Dad and the kids went to go see fireworks in town tonight. Miles’ parents invited us. I came home from work today and ate something then laid down. I stayed there through supper which was down at the dining hall for the camp staff. Today was a good day but the weeks are still tiring. My favorite part about my job, if I had to pick today, would be getting to use my mind. My second favorite is being hospitable to the people who come especially when they bring a friend or family member.
We have graduation parties tomorrow so I am saving my social energies and stayed home from the outing. I was going to start reading in this somatic therapy toolbox book I’ve been wanting to dive into. I did read some of it. Zorro is outside so I will take him for a walk. But it’s late already and I am ready to settle down and go to bed. Earlier in the evening I cleaned up the laundry room and entry way spaces to get a head start on the Saturday cleaning since we will only have the morning.

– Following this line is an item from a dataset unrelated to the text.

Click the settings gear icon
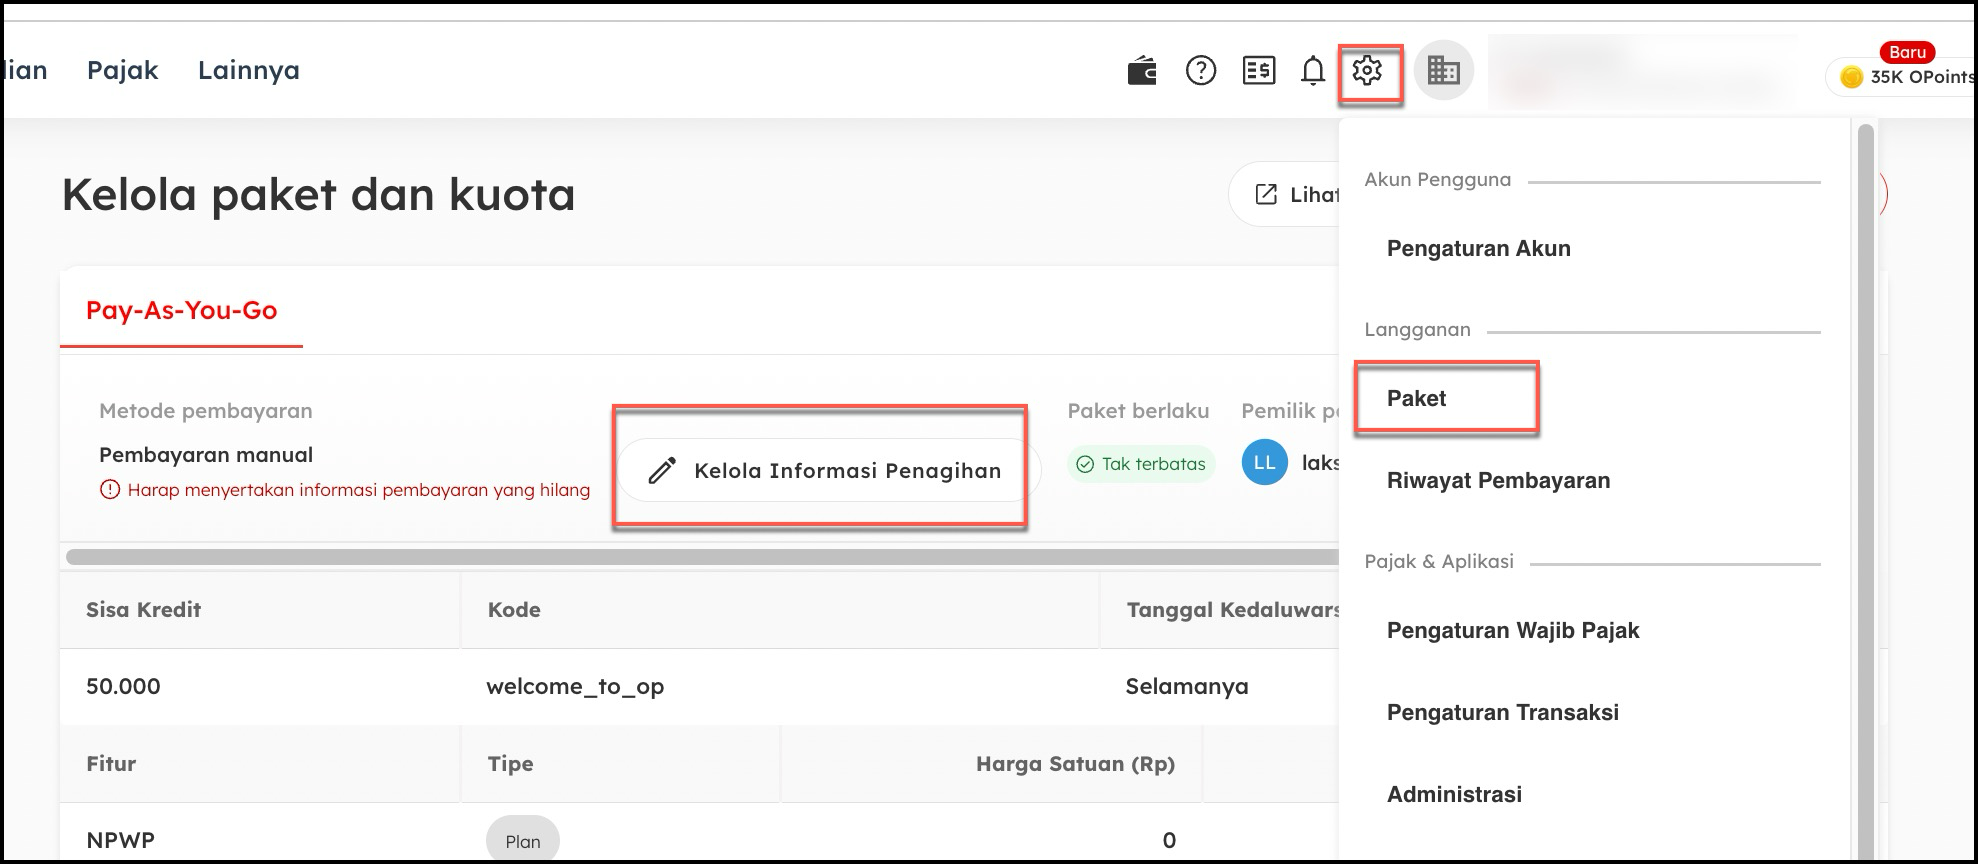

I feel like I need to say this and then just keep moving forward. But I have felt a big relief since breaking away from the Thrive thing. Nothing was going to fix the frustration of not having a legitimate outlet to channel my feelings. And I was tired of feeling miserable for it. I’m just grateful to have had like I said, that sudden burst of clarity and total change in what I wanted. The Matthew Perry book helped. It made me realize that years of wasted love was not what I wanted for my life.